A Different Way To Fund Healthcare


When a Philadelphia law firm was facing a 12% increase in the cost of the health insurance it provided for its 55 employees and their dependents, it needed to explore other options.

With the help of a local benefits consultant, the firm turned to what’s called a “level-funded plan.” This increasingly popular employer health insurance arrangement often boasts attractive premiums for healthy employee groups and, better still, returns premiums to the employer if claims come in lower than expected.

Matt Mink is a managing principal at OneDigital, an insurance, financial services and human resource-consulting firm in Philadelphia, and he was involved in helping the Philly law firm find a better deal. According to him, the firm ended up receiving a refund of more than a quarter million dollars in the first year it used the level-funded plan. If it had renewed its old plan—the fully insured type used by most small businesses—“that surplus would have been retained by the insurance company,” Mink says.


The clients and prospects of financial advisors may not expect help when it comes to employee benefits, let alone advice delivered with self-assured sangfroid. But that’s your opportunity to impress. What business owner wouldn’t delight in the Philly law firm’s story? And such firms might be among your clients.

If so, you can throw out this statistic to them, too: One recent year saw premiums refunded to one-third of the employers in UnitedHealthcare’s All Savers level-funding program. More than $300 was returned per plan participant on average.

Even with your help, however, your clients must still turn to a dedicated benefits specialist when choosing this insurance setup, Mink says. But you can still get credit for starting the conversation, and now is the time to do it. Roughly two-thirds of health plans renew January 1, Mink says. So many owners are now weighing their options for next year, or should be.

Level-funded plans are best for businesses with anywhere from a few dozen to a few hundred workers. They are not particularly good for tiny enterprises. “If you have a very small company and an employee or covered family member develops a serious illness or has a serious injury, the premium is likely to increase substantially at the next renewal,” says Scott Crist, a broker with Colorado Health Insurance Brokers, in Grand Junction, Colo. “For a company with a hundred or more employees, one major claim is not going to affect it as much.”

Technically, level funding is a form of “self-funding.” In traditional self-funding, the employer pays plan participants’ claims out of its own coffers. Naturally, claims vary from one month to the next, sometimes markedly. So self-funding has become notorious for wreaking havoc on a company’s cash flow.

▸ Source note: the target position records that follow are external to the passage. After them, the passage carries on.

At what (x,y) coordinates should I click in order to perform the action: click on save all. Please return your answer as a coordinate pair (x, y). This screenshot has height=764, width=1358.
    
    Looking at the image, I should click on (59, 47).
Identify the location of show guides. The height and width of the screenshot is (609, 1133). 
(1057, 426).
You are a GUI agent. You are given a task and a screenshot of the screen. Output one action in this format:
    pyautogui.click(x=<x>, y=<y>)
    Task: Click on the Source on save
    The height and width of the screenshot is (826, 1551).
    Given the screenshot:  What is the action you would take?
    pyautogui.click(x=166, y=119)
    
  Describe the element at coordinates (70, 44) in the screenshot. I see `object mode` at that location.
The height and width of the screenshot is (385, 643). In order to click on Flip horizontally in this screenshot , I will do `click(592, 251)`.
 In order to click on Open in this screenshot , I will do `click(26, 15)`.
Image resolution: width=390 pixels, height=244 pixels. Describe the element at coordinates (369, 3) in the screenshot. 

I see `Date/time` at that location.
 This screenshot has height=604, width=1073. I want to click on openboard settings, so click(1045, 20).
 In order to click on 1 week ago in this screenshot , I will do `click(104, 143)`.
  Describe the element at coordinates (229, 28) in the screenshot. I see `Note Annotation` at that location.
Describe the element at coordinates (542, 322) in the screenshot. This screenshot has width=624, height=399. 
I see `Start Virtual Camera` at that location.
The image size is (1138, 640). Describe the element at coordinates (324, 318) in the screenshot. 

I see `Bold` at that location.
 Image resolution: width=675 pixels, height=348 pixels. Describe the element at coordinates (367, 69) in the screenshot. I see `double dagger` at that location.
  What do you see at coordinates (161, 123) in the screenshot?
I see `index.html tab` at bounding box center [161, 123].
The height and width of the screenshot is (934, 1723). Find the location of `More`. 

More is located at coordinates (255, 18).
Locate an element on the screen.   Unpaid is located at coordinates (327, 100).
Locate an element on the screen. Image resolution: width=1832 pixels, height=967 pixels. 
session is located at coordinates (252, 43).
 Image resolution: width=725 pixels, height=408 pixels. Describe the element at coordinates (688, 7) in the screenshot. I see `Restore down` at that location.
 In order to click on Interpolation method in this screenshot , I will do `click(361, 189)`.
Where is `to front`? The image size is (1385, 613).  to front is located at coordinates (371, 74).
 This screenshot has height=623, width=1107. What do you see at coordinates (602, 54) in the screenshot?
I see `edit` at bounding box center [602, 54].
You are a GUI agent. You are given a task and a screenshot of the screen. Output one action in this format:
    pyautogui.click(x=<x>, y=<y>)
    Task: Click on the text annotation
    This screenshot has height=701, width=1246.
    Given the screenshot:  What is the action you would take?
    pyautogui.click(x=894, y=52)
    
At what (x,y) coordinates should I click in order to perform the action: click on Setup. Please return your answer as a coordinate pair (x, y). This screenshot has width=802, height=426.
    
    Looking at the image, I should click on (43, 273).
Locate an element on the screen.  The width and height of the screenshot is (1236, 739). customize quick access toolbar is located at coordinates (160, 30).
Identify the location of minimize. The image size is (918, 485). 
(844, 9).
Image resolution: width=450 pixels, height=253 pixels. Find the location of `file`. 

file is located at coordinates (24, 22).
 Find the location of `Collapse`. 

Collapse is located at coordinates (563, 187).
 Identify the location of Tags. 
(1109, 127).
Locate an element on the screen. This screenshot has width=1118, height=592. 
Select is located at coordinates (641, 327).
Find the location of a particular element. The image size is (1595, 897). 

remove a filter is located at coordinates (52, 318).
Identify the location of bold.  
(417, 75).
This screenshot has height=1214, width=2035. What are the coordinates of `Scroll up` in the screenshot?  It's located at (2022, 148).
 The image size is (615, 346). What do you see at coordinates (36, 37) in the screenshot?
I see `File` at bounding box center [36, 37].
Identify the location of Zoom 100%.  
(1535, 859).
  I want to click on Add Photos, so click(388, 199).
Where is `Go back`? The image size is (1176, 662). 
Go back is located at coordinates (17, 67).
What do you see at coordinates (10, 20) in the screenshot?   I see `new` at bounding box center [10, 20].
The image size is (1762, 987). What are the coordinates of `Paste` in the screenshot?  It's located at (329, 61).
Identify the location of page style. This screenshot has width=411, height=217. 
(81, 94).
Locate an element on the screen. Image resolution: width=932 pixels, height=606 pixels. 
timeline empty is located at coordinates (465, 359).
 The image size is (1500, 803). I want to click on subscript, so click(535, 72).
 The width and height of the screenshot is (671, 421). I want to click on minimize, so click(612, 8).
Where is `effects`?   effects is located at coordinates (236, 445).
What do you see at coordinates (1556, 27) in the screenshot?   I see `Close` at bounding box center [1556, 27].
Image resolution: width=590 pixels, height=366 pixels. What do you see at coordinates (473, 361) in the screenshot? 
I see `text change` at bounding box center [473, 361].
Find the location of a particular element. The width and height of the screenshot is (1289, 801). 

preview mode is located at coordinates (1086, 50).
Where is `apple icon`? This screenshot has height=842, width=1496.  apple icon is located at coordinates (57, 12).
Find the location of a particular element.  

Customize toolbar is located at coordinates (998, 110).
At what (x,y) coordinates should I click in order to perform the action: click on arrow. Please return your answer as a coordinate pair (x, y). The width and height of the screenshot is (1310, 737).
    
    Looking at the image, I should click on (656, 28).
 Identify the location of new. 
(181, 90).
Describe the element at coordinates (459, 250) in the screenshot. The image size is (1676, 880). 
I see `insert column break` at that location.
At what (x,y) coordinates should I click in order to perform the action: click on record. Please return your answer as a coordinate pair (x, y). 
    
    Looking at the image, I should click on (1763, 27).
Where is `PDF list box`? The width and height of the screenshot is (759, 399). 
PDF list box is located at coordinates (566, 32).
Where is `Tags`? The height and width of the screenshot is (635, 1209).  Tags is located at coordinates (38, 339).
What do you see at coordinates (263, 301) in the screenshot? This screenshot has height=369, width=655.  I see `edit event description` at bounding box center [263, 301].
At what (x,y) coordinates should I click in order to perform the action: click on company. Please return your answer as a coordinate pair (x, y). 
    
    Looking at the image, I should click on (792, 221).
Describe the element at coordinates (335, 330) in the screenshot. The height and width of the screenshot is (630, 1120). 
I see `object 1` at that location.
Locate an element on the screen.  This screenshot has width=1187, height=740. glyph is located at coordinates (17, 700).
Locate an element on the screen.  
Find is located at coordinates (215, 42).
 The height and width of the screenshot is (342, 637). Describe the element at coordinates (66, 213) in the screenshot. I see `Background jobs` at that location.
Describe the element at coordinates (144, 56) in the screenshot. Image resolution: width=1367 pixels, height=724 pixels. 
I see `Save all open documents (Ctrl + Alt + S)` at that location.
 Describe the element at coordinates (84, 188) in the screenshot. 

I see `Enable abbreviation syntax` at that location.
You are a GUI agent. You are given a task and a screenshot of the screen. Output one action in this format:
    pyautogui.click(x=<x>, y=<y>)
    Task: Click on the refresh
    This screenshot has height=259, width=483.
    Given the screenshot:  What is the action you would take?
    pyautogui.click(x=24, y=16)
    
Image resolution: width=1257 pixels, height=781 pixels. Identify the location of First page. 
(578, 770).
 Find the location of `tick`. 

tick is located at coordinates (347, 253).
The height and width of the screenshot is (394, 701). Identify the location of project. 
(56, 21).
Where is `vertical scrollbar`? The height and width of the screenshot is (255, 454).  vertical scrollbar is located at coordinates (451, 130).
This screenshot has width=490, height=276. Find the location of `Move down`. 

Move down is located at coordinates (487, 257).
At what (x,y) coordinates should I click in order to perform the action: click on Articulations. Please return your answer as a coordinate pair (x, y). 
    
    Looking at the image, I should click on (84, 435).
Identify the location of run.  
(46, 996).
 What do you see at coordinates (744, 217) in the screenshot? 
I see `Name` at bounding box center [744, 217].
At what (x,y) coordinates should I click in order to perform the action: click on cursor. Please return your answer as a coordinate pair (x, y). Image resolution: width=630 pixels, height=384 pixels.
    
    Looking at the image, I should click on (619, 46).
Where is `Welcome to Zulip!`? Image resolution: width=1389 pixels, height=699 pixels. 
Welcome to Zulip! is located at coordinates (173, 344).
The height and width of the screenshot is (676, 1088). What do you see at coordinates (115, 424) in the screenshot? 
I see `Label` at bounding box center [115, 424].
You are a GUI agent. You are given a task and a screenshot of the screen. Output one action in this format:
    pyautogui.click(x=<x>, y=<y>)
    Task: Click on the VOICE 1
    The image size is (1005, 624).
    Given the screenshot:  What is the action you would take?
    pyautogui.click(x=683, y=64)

Level funding, meanwhile, eliminates that cash volatility because the employer pays a fixed (or level!) premium to the program administrator. “You never pay more than that level premium,” Mink says. “Level funding is a conservative approach to self-funding,” he says, something he recommends telling business owners.

Three Elements
The level premium is tripartite. One component is set in reserve to cover expected claims based on factors including employee demographics. This lowers the premium for healthier groups to something lower than what they would pay in a fully insured plan, where premiums are equalized for groups with disparate risk profiles, a requirement of the Affordable Care Act. The requirement doesn’t apply to self-insured plans, including the level-funded genus, which gives healthier groups a break on premiums. UnitedHealthcare reports 18% lower premiums for employers who migrated to level funding from its fully insured plans for the last couple of years.

A second portion of the level premium goes toward stop-loss insurance. This coverage starts paying participants’ claims when they breach certain levels known as attachment points (essentially a deductible) that can be as low as $10,000, depending on the plan. The stop-loss insurance is a risk-management tool that caps the employer’s cost of providing the plan, says Brandon Scarborough, executive director of sales and marketing at Allied National, a third-party administrator in Shawnee Mission, Kan.

The level premium’s third piece is an administrative fee that pays for adjudicating and processing claims, plan compliance and more, Scarborough says.

The Rest Of The Story
Level-funded plans provide transparency to employers, who receive detailed information about medical and pharmacy claims. “Employers use the data to bring in cost containment programs to better manage spend on certain chronic conditions, or to make changes to their pharmacy benefit manager to reduce the costs of specialty medications,” says Mink. Carriers don’t disclose claims under a fully insured plan.

Business owners can take comfort knowing that if they choose to move to level funding, it’s usually easy to switch back to a fully insured plan later if conditions warrant. Many carriers offer both plan types and thus can mirror benefits and provider networks, according to Mink.

From participants’ side of the table, a change in the health plan’s funding method is a non-event. Scarborough says, “Employees will not notice a difference.”